Accordingly, the applicability of the PPP Act remains effectively similar to the PPP policy and accords with regional best practice, as it remains focused on the same key elements of public infrastructure or public services, provided by the private sector, with significant risk transfer over a long term.

The Bill identifies certain set forms of project structures to which it will apply. These range from infrastructure development arrangements such as the simpler “build and transfer” agreements to more complex “build, own, operate and transfer” contracts. The Bill also describes more specialised arrangements such as indefinite length “rehabilitate, own and operate” contracts, management contracts for the management of PPPs, and “supply, operate and transfer” contracts for the provision of equipment and machinery as well as training on their operation.

Another important aspect is to identify which projects will not amount to PPPs.

Projects where the functions of one institution are provided by a state-owned enterprise or other public authority will never be considered a PPP. This is clear from the use of the term ‘private party’, either directly in the application section, or in the definition of a partnership agreement.

Projects where technical, operational and financial risk is not transferred to a private entity for a sufficiently long period of time will not be considered PPPs. This remains consistent between the PPP policy and the PPP Bill, and is one of the fundamental purposes of a PPP. This excludes short term projects, where the “sufficiently long period of time” criterion is not met, and small procurement contracts such as those where the term is less than 15 years.

It will also exclude traditional outsourcing arrangements, where a contractor merely performs a public function for remuneration but does not take on risk, such as a security contractor at a public building.

Ordinary lending by the government, except where it relates to a PPP, will not be considered a PPP. Privatisation, in the form of complete divestiture of a state function, and joint ventures between the public and private sectors, are also not considered PPP.


  1. My proposal: Unleash the potential of private investors to finance infrastructure in Ghana

Specifically, I propose the following

  1. PPE investor’s incentive– Tax holiday should be given to PPP investors by allowing 100% income tax deduction for equity investments for persons investing in companies that enters into PPP with Government.

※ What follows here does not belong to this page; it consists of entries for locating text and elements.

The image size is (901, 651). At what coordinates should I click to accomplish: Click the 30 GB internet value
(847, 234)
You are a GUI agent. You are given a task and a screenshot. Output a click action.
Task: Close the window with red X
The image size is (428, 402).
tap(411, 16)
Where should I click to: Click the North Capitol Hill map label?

This translates into a general 25% tax credit
  2. PPE Company’s incentive: Increase the thin capitalization threshold of 3: 1 to 4:1 for PPE companies in order for them to deduct more of their debt interest as tax deductible.


H.   A winning game plan: key questions that needs to be answered

To take advantage of the opportunities in infrastructure in the next few years, infrastructure investors and developers, tax equity providers, local governments, and policymakers should be developing answers to a few key questions.

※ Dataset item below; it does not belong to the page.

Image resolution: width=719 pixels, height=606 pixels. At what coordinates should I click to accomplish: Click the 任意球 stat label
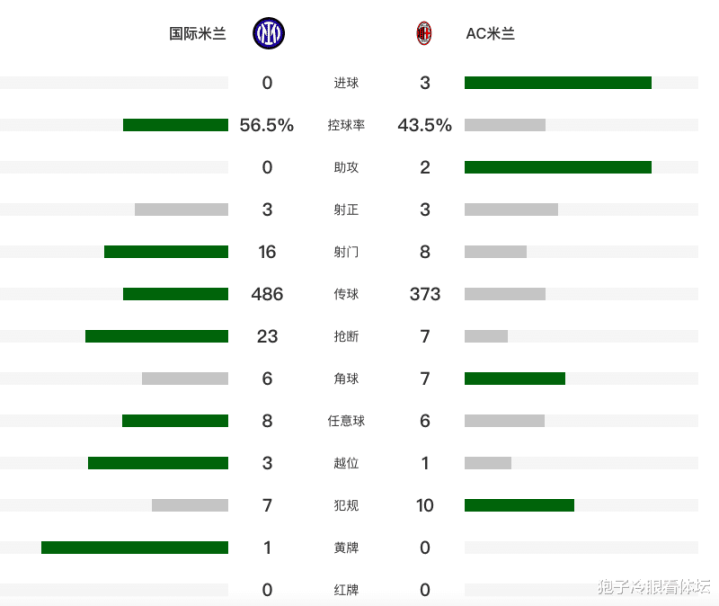pos(346,421)
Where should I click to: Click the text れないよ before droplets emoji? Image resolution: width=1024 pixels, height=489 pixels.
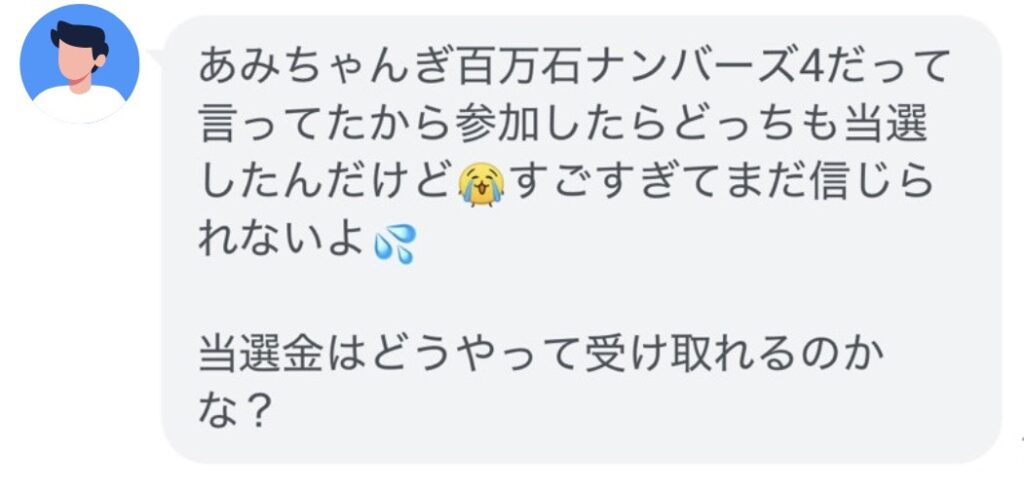pos(281,244)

Infrastructure per funds and private project developers

  • How much tax appetite do we have? Could we directly monetize the proposed tax credit?
  • Do investors in our funds have substantial tax appetites? If so, how would we structure our funds to efficiently allocate tax credits?
  • If we can neither use the tax credit directly nor pass it efficiently to our investors, how can we tax equity? What are the project attributes that would make a project more or less appealing to tax equity?

Tax equity providers

  • What contacts do we have in the infrastructure world? What can we do to establish our credibility there?
  • How much tax capacity do we have? How much could we have?  Assuming a large increase in tax equity required by the market, are there opportunities for us to syndicate tax capacity rather than simply using our own?


  • What types of infrastructure should be eligible for the tax credit?
  • How do we ensure the tax credit only incentivizes infrastructure that would not be built otherwise?
  • How do we design a tax credit that makes it easier—not harder—for project developers and investors without their own tax appetites to efficiently partner with tax equity investors?